Work to do - Copy out the entries below word for word, leaving out the pictures.

[Word and element location entries]
--*--
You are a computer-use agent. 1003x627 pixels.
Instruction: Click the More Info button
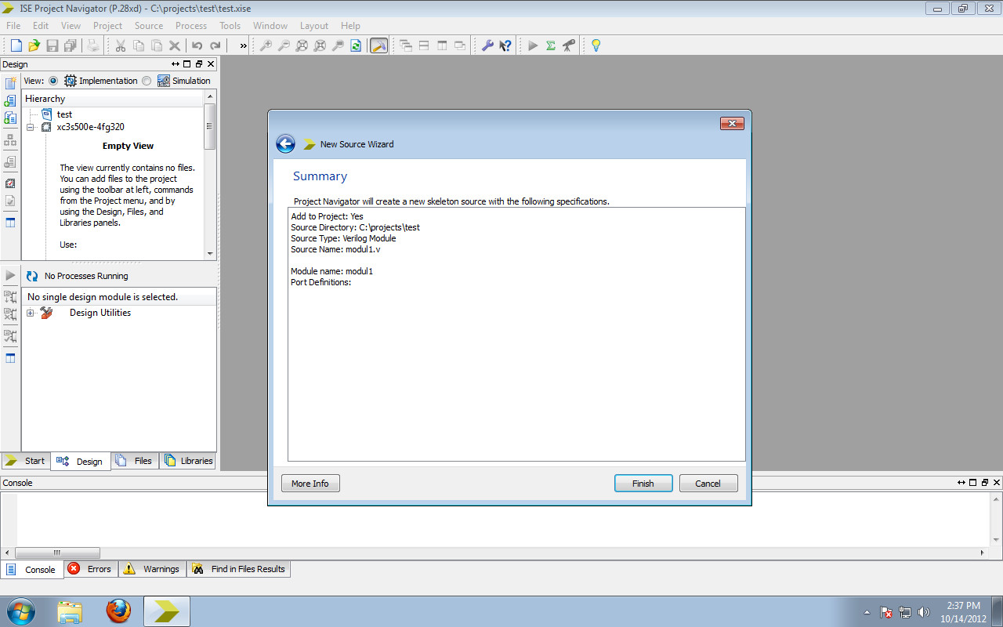click(x=310, y=483)
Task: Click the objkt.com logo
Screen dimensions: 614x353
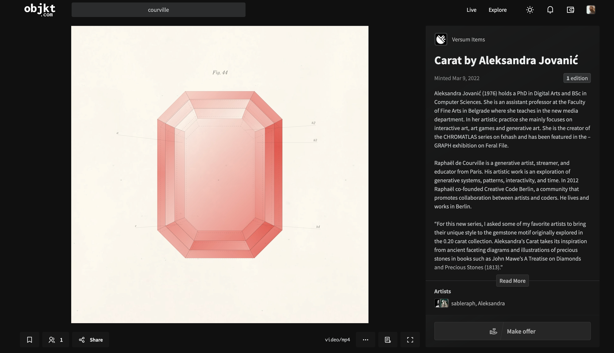Action: tap(40, 10)
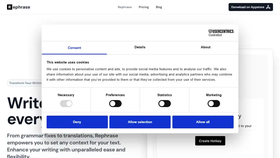Screen dimensions: 280x158
Task: Click the "This website uses cookies" heading
Action: tap(68, 62)
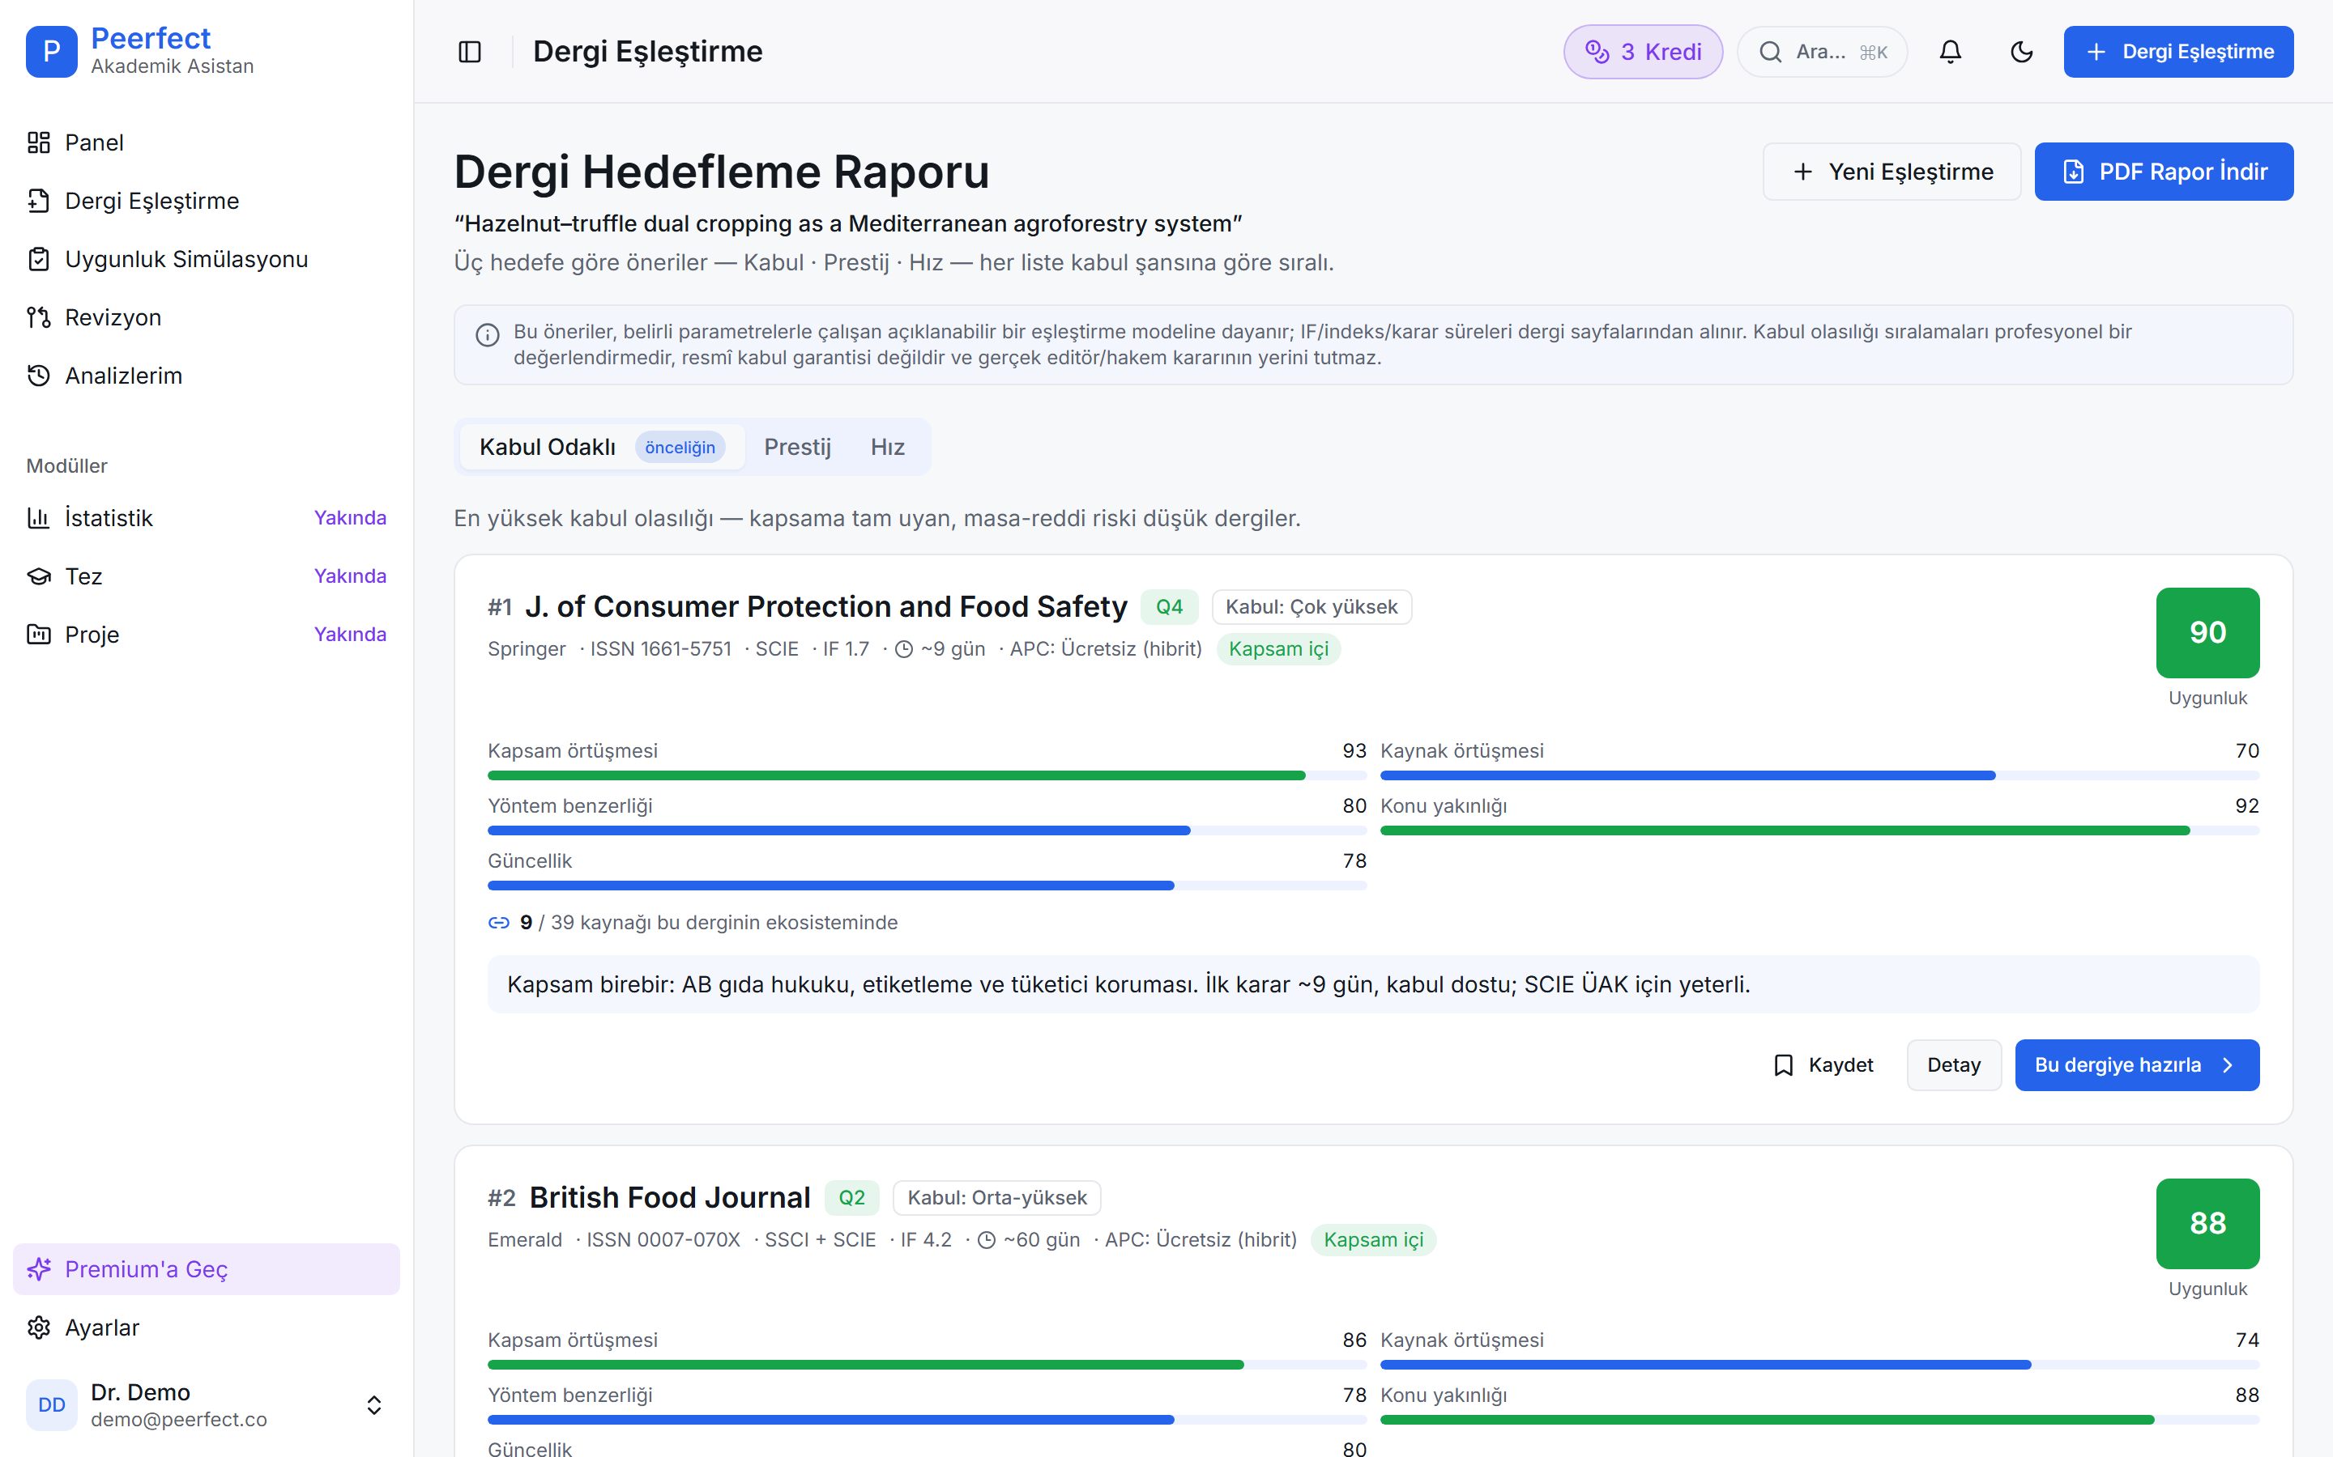The image size is (2333, 1457).
Task: Click the 3 Kredi credits badge
Action: point(1643,52)
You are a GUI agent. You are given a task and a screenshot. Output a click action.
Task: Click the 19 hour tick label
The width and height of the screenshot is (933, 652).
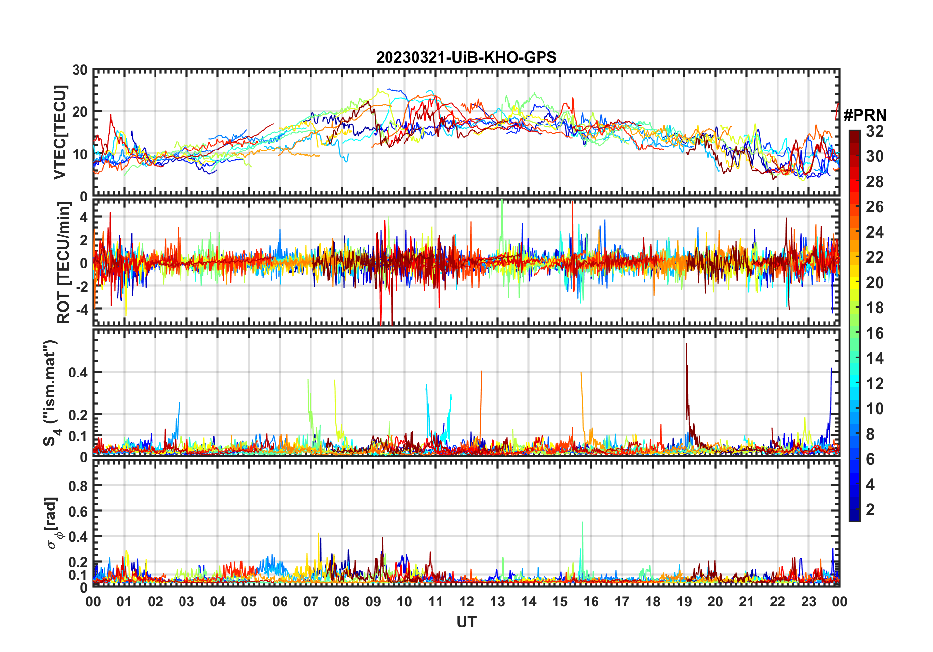click(684, 602)
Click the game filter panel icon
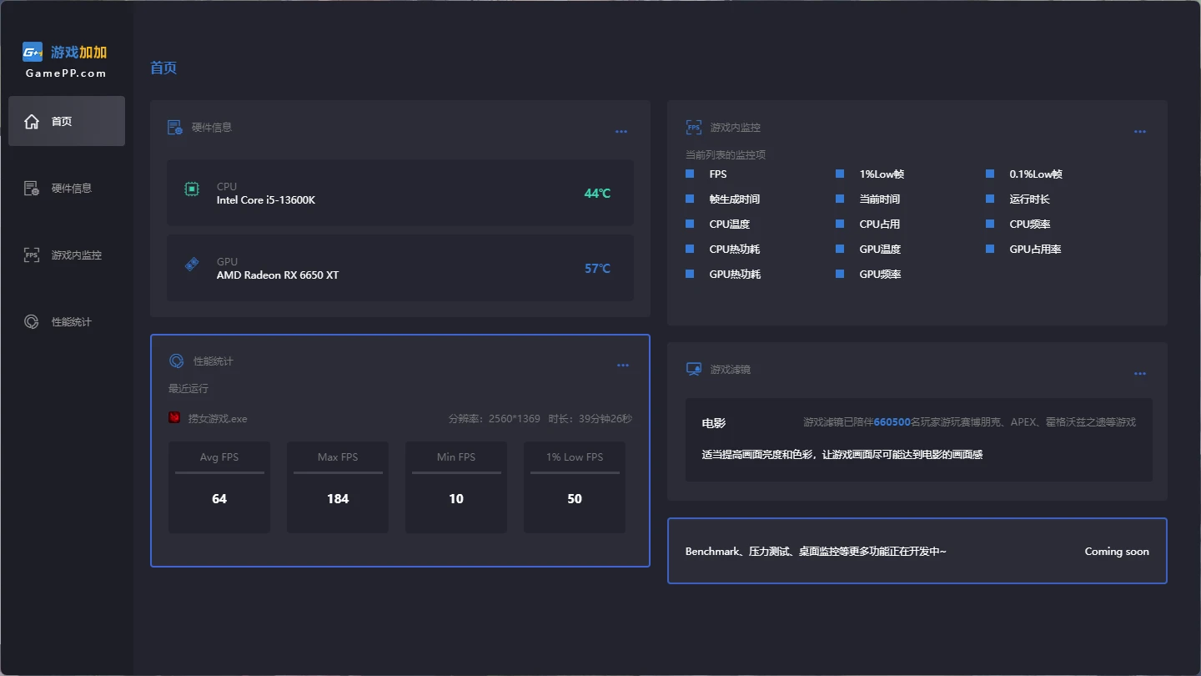 [693, 369]
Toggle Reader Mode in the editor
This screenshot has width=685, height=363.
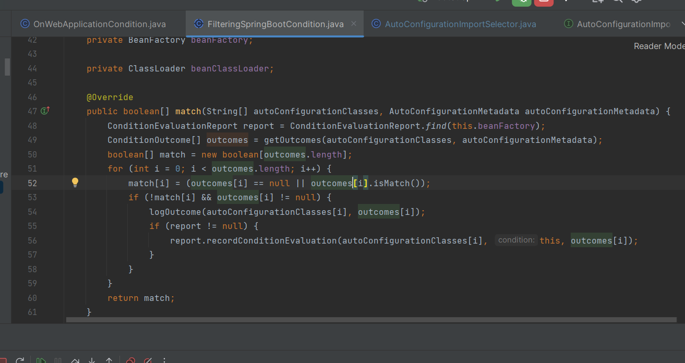(658, 46)
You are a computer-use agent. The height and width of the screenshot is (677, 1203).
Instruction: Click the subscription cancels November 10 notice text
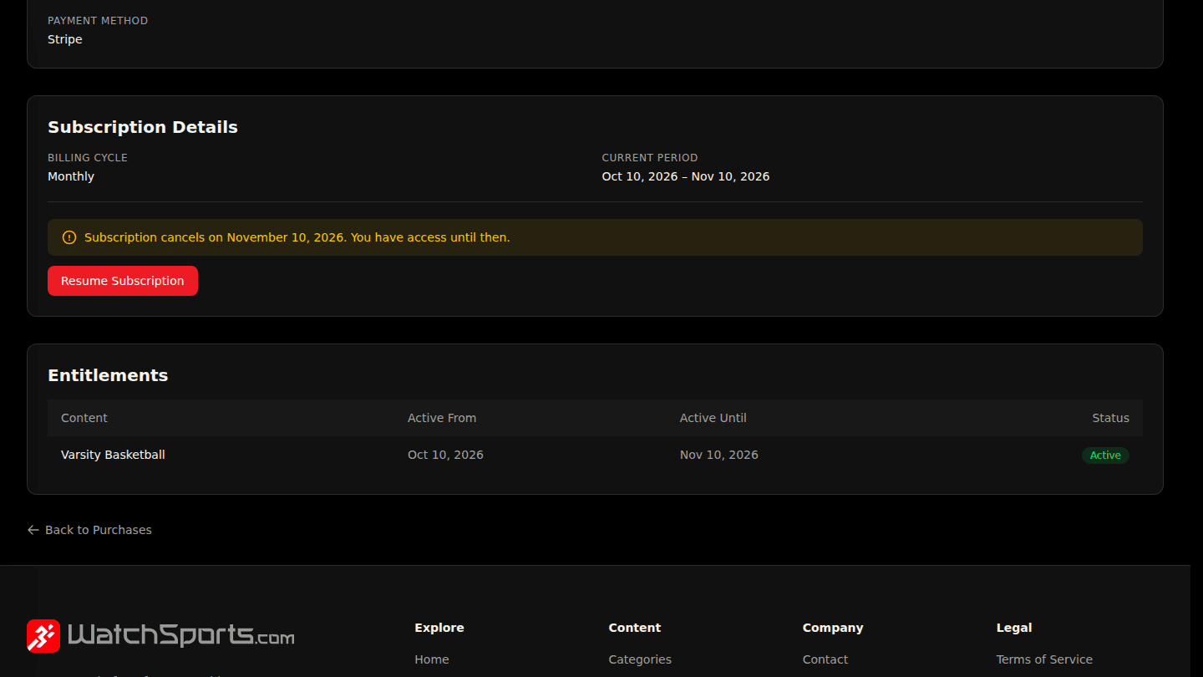297,237
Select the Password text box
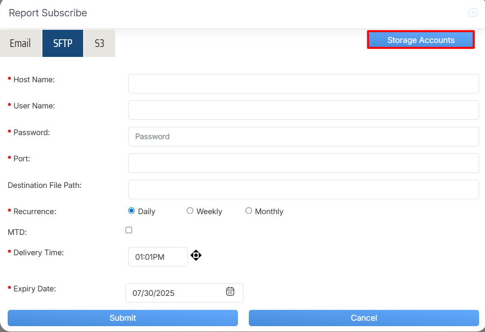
--*--
Correct output -
You are a computer-use agent. 1003x627 pixels.
Instruction: Click the More Info button
click(x=310, y=483)
Task: Click the objkt.com logo
Screen dimensions: 614x353
Action: tap(40, 10)
Screen dimensions: 280x158
Task: Click the "This website uses cookies" heading
Action: tap(68, 62)
The image size is (2333, 1457).
Task: Click the 3 Kredi credits badge
Action: point(1643,52)
You are a GUI agent. You are given a task and a screenshot. Output a click action.
Task: Click the 19 hour tick label
The width and height of the screenshot is (933, 652).
click(684, 602)
Click the game filter panel icon
 [693, 369]
Toggle Reader Mode in the editor
This screenshot has width=685, height=363.
(658, 46)
You are a computer-use agent. The height and width of the screenshot is (677, 1203).
Instruction: Click the subscription cancels November 10 notice text
297,237
Select the Password text box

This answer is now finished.